I ran in a problem of too many open files during execution of big workflows (several thousands of fireworks). the system is currently under development so it is not a problem, but it will, because the final system is intended to run many worflows of several thousand of fireworks on a dedicated cluster.
You can find here after the state of a simple scriptTask FIZZLED and the call stack which lead to the problem.
My system limit was 1024 opened files (ulimit -n). I have increased this limit to 4096 and everything runs fine now, but I wonder how I can reduce the number of files open by firework :
- should I reduce the number of fireworks and increase the number of tasks inside them or something like this ?
- Run the script-task with useShell = False ?

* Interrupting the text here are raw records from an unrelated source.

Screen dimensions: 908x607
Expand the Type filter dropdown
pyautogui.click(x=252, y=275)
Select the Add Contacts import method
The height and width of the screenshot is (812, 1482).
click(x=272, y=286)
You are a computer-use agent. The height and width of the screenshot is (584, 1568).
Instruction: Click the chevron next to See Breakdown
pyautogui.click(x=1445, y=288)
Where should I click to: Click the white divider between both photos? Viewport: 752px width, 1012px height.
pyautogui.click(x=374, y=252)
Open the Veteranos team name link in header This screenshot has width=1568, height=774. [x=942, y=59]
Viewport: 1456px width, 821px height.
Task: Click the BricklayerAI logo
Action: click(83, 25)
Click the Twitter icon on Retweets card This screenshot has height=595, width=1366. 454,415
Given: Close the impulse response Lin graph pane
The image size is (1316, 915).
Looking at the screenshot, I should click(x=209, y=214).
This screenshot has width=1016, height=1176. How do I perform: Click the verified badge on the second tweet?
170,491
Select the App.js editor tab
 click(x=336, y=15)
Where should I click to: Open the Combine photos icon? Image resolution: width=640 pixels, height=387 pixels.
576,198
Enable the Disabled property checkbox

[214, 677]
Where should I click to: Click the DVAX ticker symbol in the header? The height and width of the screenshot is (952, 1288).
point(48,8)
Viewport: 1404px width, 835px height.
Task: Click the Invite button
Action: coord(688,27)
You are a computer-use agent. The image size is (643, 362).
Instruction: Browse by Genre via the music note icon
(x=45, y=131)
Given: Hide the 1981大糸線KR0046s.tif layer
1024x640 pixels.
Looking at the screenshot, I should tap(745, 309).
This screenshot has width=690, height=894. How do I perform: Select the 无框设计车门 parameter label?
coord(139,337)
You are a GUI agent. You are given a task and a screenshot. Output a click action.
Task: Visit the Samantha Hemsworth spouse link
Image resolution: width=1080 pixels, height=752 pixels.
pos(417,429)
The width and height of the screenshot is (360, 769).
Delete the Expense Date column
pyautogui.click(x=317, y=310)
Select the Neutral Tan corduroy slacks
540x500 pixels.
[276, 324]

- … every advice will be appreciated
And last but not least : thanks a lot for the good work and for this very nice tool that makes my life easier
- “_details”: null,
- “_failed_task_n”: 0,
- “_stacktrace”: “Traceback (most recent call last):\n File “/usr/lib/python3.4/site-packages/fireworks/core/rocket.py”, line 211, in run\n m_action = t.run_task(my_spec)\n File “/usr/lib/python3.4/site-packages/fireworks/user_objects/firetasks/script_task.py”, line 37, in run_task\n return self._run_task_internal(fw_spec, stdin)\n File “/usr/lib/python3.4/site-packages/fireworks/user_objects/firetasks/script_task.py”, line 48, in _run_task_internal\n shell=self.use_shell)\n File “/usr/lib64/python3.4/subprocess.py”, line 859, in init\n restore_signals, start_new_session)\n File “/usr/lib64/python3.4/subprocess.py”, line 1359, in _execute_child\n errpipe_read, errpipe_write = os.pipe()\nOSError: [Errno 24] Too many open files\n”
“_message”: “runtime error during task”,
- “echo “ending correl_S2 workflow””